Sir Gregory Marrable has A headache.
Mary Lowther, in her letter to her
aunt, had in one line told the story of her rupture
with Mr. Gilmore. This line had formed a postscript,
and the writer had hesitated much before she added
it. She had not intended to write to her aunt
on this subject; but she had remembered at the last
moment how much easier it would be to tell the remainder
of her story on her arrival at Loring, if so much had
already been told beforehand. Therefore it was
that she had added these words. “Everything
has been broken off between me and Mr. Gilmore for
ever.”
This was a terrible blow upon poor
Miss Marrable, who, up to the moment of her receiving
that letter, thought that her niece was disposed of
in the manner that had seemed most desirable to all
her friends. Aunt Sarah loved her niece dearly,
and by no means looked forward to improved happiness
in her own old age when she should be left alone in
the house at Uphill; but she entertained the view about
young women which is usual with old women who have
young women under their charge, and she thought it
much best that this special young woman should get
herself married. The old women are right in their
views on this matter; and the young women, who on this
point are not often refractory, are right also.

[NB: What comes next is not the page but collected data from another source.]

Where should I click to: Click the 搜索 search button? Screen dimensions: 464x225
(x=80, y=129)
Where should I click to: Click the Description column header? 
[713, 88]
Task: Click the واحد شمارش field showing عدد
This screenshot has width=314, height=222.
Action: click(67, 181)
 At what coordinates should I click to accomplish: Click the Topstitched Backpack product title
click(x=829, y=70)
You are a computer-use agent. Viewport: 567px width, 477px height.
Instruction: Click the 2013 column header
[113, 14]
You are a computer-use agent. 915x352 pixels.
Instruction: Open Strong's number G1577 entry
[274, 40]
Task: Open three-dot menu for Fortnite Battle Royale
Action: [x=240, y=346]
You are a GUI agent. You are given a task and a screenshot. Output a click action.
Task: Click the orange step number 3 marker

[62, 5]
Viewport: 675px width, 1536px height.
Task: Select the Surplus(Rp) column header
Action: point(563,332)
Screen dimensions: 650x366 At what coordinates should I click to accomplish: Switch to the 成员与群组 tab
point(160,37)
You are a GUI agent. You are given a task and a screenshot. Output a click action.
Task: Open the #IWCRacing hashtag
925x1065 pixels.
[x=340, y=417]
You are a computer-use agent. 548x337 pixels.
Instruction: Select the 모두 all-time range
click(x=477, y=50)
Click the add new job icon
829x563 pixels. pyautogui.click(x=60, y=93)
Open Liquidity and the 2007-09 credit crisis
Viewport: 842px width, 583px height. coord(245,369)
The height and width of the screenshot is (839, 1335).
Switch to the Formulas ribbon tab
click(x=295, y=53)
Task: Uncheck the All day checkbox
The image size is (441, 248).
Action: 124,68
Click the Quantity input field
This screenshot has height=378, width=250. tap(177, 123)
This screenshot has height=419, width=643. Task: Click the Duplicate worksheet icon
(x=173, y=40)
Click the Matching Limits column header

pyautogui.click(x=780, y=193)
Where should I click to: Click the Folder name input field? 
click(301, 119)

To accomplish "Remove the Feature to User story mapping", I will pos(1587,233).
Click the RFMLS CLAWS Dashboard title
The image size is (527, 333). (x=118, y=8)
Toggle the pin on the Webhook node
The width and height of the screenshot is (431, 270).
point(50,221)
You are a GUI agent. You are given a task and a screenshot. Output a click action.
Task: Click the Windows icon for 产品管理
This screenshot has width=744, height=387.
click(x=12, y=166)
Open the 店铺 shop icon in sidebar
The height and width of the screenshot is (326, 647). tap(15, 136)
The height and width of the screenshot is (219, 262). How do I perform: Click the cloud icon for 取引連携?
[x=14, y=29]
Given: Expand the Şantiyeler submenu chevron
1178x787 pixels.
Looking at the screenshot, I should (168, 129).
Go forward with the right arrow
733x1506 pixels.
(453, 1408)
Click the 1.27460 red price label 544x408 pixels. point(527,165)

Miss Marrable, who entertained a very strong opinion
on the subject above-mentioned, was very unhappy when
she was thus abruptly told by her own peculiar young
woman that this second engagement had been broken
off and sent to the winds. It had become a theory
on the part of Mary’s friends that the Gilmore
match was the proper thing for her. At last, after
many difficulties, the Gilmore match had been arranged.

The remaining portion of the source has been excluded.